--- BEGIN ---

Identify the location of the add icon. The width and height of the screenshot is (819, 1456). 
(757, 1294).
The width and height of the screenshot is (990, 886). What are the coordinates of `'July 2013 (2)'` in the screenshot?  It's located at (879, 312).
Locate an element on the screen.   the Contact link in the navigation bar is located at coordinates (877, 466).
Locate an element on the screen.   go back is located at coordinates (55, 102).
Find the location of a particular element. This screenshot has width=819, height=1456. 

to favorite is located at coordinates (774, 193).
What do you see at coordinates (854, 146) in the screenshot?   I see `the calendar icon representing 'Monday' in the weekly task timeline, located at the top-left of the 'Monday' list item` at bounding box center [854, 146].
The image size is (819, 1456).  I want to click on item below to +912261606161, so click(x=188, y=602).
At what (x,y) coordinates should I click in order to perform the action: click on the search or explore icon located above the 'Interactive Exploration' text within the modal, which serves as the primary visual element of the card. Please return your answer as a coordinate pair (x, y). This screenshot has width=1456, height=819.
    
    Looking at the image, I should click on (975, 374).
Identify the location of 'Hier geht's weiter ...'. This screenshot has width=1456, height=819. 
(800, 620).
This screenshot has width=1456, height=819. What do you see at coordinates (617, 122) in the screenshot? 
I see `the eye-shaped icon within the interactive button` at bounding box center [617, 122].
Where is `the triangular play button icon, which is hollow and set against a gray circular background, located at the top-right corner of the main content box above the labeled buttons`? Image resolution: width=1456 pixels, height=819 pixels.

--- END ---

Task goal: Starting at the line that contains "What do you see at coordinates (854, 146)" and ending after the line that contains "The image size", give those entries as a two-column CSV with the headers text and answer, one row per entry. Put each field in double quotes, with any line breaks turned into spaces.

Solution to the exercise:
text,answer
"What do you see at coordinates (854, 146) in the screenshot?","I see `the calendar icon representing 'Monday' in the weekly task timeline, located at the top-left of the 'Monday' list item` at bounding box center [854, 146]."
"The image size is (819, 1456).","I want to click on item below to +912261606161, so click(x=188, y=602)."